South Africa

Bad news for South Africa’s economy

Sentiment among South African manufacturers slumped in May as businesses paused orders to await the results of last week’s election.

The Purchasing Managers’ Index fell to 43.8 in the month – the third time it’s been in contractionary territory this year – compared with 54 in April as business activity and new sales orders were hit by weaker demand, Absa said on Monday.

Business activity and new sales orders contracted because of sluggish domestic demand, sustained high interest rates and low levels of credit extension, the lender said.

Export sales also declined in May due to supplier problems in Europe and delays in deliveries of inputs, it said.

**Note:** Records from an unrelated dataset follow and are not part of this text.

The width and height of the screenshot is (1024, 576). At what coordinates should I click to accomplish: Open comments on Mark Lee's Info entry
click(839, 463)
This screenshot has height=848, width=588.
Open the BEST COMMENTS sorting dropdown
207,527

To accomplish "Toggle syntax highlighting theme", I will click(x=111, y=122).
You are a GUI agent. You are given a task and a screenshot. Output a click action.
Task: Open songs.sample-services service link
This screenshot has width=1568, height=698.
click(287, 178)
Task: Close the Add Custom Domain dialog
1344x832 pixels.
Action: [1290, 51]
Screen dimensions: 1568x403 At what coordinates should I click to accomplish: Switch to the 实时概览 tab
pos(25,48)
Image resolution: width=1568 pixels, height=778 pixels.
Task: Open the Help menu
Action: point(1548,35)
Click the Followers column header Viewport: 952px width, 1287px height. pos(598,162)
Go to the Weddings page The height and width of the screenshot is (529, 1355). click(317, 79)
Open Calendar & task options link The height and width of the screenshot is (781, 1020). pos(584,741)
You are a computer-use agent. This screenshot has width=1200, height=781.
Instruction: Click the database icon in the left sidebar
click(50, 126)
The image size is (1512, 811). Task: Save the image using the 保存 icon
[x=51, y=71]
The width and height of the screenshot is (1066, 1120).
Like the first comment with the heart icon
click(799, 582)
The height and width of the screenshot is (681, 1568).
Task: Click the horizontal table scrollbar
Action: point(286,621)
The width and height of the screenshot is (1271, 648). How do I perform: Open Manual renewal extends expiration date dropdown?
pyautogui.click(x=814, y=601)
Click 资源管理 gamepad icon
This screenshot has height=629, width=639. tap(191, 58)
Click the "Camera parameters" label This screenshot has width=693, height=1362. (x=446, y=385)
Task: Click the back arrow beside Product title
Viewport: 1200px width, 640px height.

Purchasing managers were more optimistic about business conditions going forward. The index that measures expected business conditions in six months’ time rose to 57.6 in May from 55.7 in April.

Manufacturers surveyed were hopeful of a favorable election outcome and more upbeat about the global economic recovery, Absa said. 

South Africa’s ruling African National Congress got less than 50% of the vote in the May 29 election, the first time it hasn’t had a parliamentary majority since it came to power three decades ago.

The party is in talks with opposition groups about potentially forming a coalition government.

Other positive news contained in the PMI reading was that purchasing prices declined to the lowest reading in six months, reflecting easing cost pressures.

That’s good news for the central bank, which last week held its benchmark interest rate and said it sees inflation stabilizing at 4.5% — the midpoint of its target range — earlier than previously expected.